Assessment of Adjunctive Cannabidiol Oral Solution (GWP42003-P) in Children With Tuberous Sclerosis Complex (TSC), Dravet Syndrome (DS), or Lennox-Gastaut Syndrome (LGS) Who Experience Inadequately-controlled Seizures

• ClinicalTrials.gov Identifier: NCT04485104
• Recruitment Status: Recruiting
• First Posted: July 24, 2020
• Last Update Posted: May 10, 2023
• Sponsor: Jazz Pharmaceuticals
• Information provided by (Responsible Party): Jazz Pharmaceuticals

Tracking Information

• First Submitted Date: July 21, 2020
• First Posted Date: July 24, 2020
• Last Update Posted Date: May 10, 2023
• Actual Study Start Date: May 19, 2021
• Estimated Primary Completion Date: December 29, 2023 (Final data collection date for primary outcome measure)

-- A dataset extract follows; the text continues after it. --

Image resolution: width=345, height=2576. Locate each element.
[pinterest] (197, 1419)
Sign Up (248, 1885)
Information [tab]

Current Primary Outcome Measures (submitted: December 12, 2022)

• Number of Participants with Treatment-Emergent Adverse Events (TEAEs) [ Time Frame: From signing of informed consent up to the post-treatment safety follow-up visit; up to 62 Weeks ]
• Mean Change From Baseline in Blood Pressure [ Time Frame: From signing of informed consent up to the post-treatment safety follow-up visit; up to 62 Weeks ]
• Mean Change From Baseline in Pulse Rate [ Time Frame: From signing of informed consent up to the post-treatment safety follow-up visit; up to 62 Weeks ]
• Mean Change From Baseline in Respiration Rate [ Time Frame: From signing of informed consent up to the post-treatment safety follow-up visit; up to 62 Weeks ]
• Mean Change from Baseline in Body Temperature [ Time Frame: From signing of informed consent up to the post-treatment safety follow-up visit; up to 62 Weeks ]
• Mean Change From Baseline in Height [ Time Frame: From signing of informed consent up to the post-treatment safety follow-up visit; up to 62 Weeks ]
• Mean Change From Baseline in Body Weight [ Time Frame: From signing of informed consent up to the post-treatment safety follow-up visit; up to 62 Weeks ]
• Mean Change From Baseline in Heart Rate [ Time Frame: From signing of informed consent up to the post-treatment safety follow-up visit; up to 62 Weeks ]
• Mean Change From Baseline in RR Interval [ Time Frame: From signing of informed consent up to the post-treatment safety follow-up visit; up to 62 Weeks ]
• Mean Change From Baseline in PR Interval [ Time Frame: From signing of informed consent up to the post-treatment safety follow-up visit; up to 62 Weeks ]
• Mean Change From Baseline in QRS Duration [ Time Frame: From signing of informed consent up to the post-treatment safety follow-up visit; up to 62 Weeks ]
• Mean Change From Baseline in QT Interval [ Time Frame: From signing of informed consent up to the post-treatment safety follow-up visit; up to 62 Weeks ]
• Mean Change From Baseline in QTcB and QTcF [ Time Frame: From signing of informed consent up to the post-treatment safety follow-up visit; up to 62 Weeks ]
• Number of Participants with a Clinically Significant Change in Laboratory Parameters [ Time Frame: From signing of informed consent up to the post-treatment safety follow-up visit; up to 62 Weeks ]
• Number of Participants with Emergence of New Types of Seizures [ Time Frame: From signing of informed consent up to the post-treatment safety follow-up visit; up to 62 Weeks ]
• Plasma Concentrations of GWP42003-P and its Major Metabolites [ Time Frame: Predose, 3 hours and 6 hours post dose on Days 1, 15, 29, 57, and End of Treatment (Week 52) ]
• Percentage Change from Baseline in Indication-Specific Total Countable Seizures as Recorded by Caregivers and Investigators [ Time Frame: Week 12, and every 4 weeks thereafter, up to Week 52 ]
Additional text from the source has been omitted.